Transcribe the records that follow exactly. Skip the pictures.

═══ DATA FOR THIS TASK

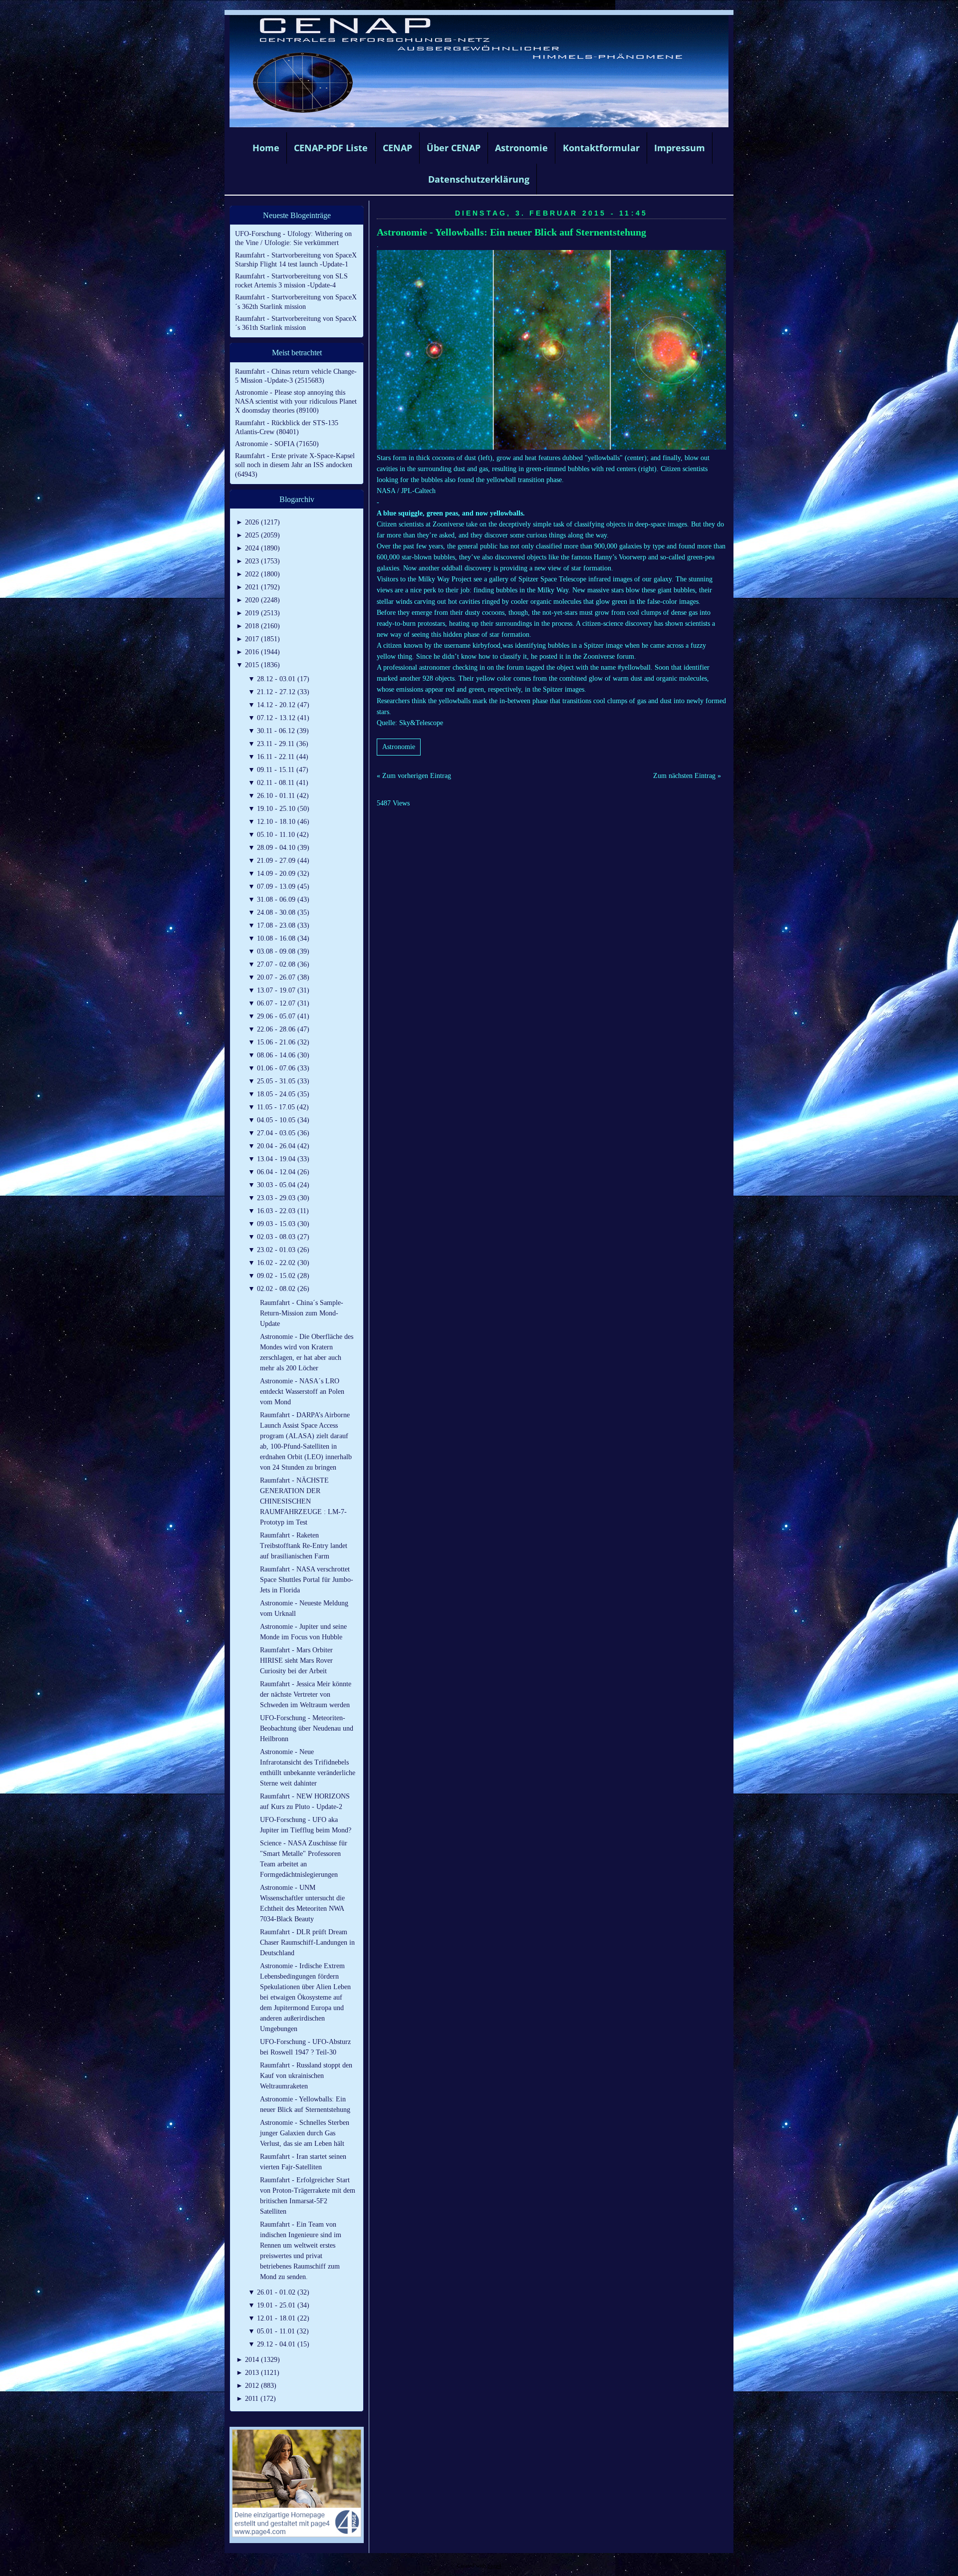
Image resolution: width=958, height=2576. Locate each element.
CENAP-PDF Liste (331, 148)
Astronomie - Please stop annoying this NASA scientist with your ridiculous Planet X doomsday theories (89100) (296, 401)
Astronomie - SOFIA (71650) (277, 444)
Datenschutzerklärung (478, 179)
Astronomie (521, 148)
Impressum (679, 148)
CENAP (397, 148)
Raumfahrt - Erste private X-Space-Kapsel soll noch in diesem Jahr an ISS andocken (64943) (295, 465)
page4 (494, 2566)
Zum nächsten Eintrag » (687, 775)
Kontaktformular (601, 148)
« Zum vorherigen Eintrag (414, 775)
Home (265, 148)
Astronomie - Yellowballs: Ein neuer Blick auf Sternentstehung (511, 232)
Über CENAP (453, 148)
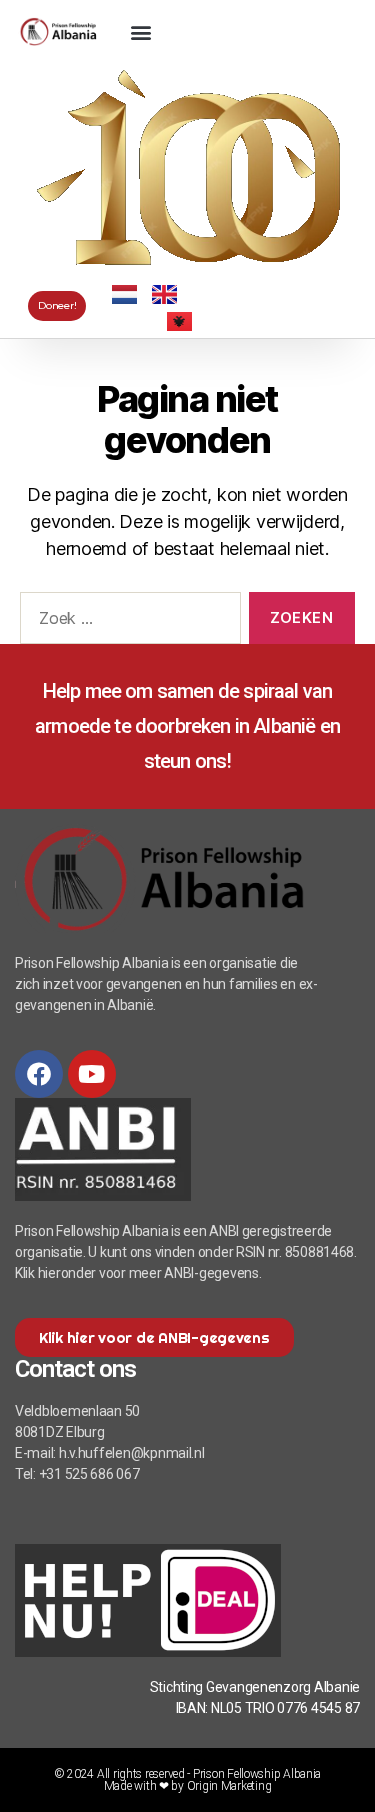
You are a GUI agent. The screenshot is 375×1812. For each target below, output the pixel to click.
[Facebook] (39, 1074)
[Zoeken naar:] (126, 622)
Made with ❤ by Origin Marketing (188, 1786)
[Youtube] (92, 1074)
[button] (141, 31)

══════

* [ANSWER TO THE PROBLEM]:
Image resolution: width=958, height=2576. Locate each element.
CENAP-PDF Liste (331, 148)
Astronomie - Please stop annoying this NASA scientist with your ridiculous Planet X doomsday theories (89100) (296, 401)
Astronomie - SOFIA (71650) (277, 444)
Datenschutzerklärung (478, 179)
Astronomie (521, 148)
Impressum (679, 148)
CENAP (397, 148)
Raumfahrt - Erste private X-Space-Kapsel soll noch in diesem Jahr an ISS andocken (64943) (295, 465)
page4 (494, 2566)
Zum nächsten Eintrag » (687, 775)
Kontaktformular (601, 148)
« Zum vorherigen Eintrag (414, 775)
Home (265, 148)
Astronomie - Yellowballs: Ein neuer Blick auf Sternentstehung (511, 232)
Über CENAP (453, 148)
You are a GUI agent. The screenshot is 375×1812. For each target below, output the pixel to click.
[Facebook] (39, 1074)
[Zoeken naar:] (126, 622)
Made with ❤ by Origin Marketing (188, 1786)
[Youtube] (92, 1074)
[button] (141, 31)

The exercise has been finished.